3. Despite my various woes, I do have to say that I really like my new apartment. I liked the character of my old place, but my new place is a lot more comfortable for several reasons. I have central air, a dishwasher, and in-unit laundry, none of which I had in my previous apartment. I have an en-suite bathroom, which I’ve never had in my life. But the biggest comfort-adder, by a long shot, is this:
AN ELECTRIC STOVE!!!!!! *all the praise hand emojis*
I have loathed gas stoves since the moment I started having to live with them. You would think I’d adapt to them over the course of seven years, but nope. I hated them more and more as time went on, and it eventually got to the point where I flat out stopped using them. I’ve been fortunate enough to be in living situations since 2014 where I’ve rarely had to cook, and when I did need to cook, was able to finagle my way into meals using electric appliances and/or food that didn’t need to be cooked.

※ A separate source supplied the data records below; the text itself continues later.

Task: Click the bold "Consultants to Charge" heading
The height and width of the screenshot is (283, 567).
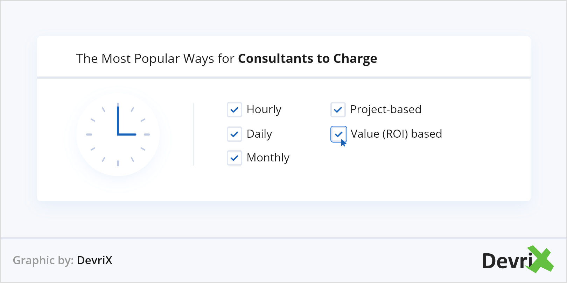Action: [x=307, y=59]
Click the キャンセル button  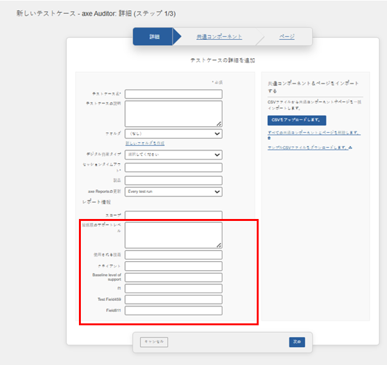point(154,342)
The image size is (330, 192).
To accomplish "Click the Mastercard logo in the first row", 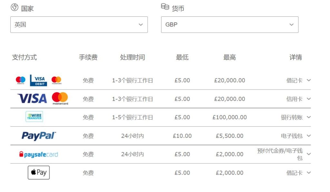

Gas stoves were an enormous source of stress and anxiety for me in all three of my Chicago apartments. I never lived with one prior to moving to Chicago, and in fact never even knew anyone who had one prior to living in Chicago. The idea of piping highly combustible gas into my living space and then intentionally lighting it on fire seemed to defy all logic to me (still seems to defy all logic to me), especially when there was a perfectly viable alternative in electric stoves. Sure, gas stoves may provide finer temperature control, but I’m not aiming to win Iron Chef over here. I just want to be able to feed myself without constantly worrying about gas leaks, carbon monoxide poisoning, or something quickly and easily catching fire from an open flame. While none of those things were likely to happen, the knowledge that they could happen was enough to literally keep me up at night, and I have spent the past seven years longing to live in peace with my kitchen appliances. I’m so, so happy to be able to 1) cook at all and 2) cook without crushing anxiety for the first time since I moved to Chicago.
(For the record, I think induction stoves are the actual best stove option, because you get precise temperature control with next to no risk of anything catching fire and/or burning yourself. My dream home will have an induction stove, a geothermal heat pump for both heating and cooling, along with hot water add-ons to the heat pump, solar panels all over the roof, a backyard that’s about 85% native plants, 14% fruit/vegetable/herb garden with composting, and 1% grass (to get to the garden), a small front yard with a garden entirely of native plants (and as little grass as I can get away with, because the idea that a good lawn makes you a good person is one more social construct that’s contributing the death of the only known planet that supports human life), a garage with enough electric capacity to support a family of exclusively electric cars, and absolutely zero gas lines connected to the house. Oh, and a smug sense of superiority about the size of my carbon footprint, of course 😉 ).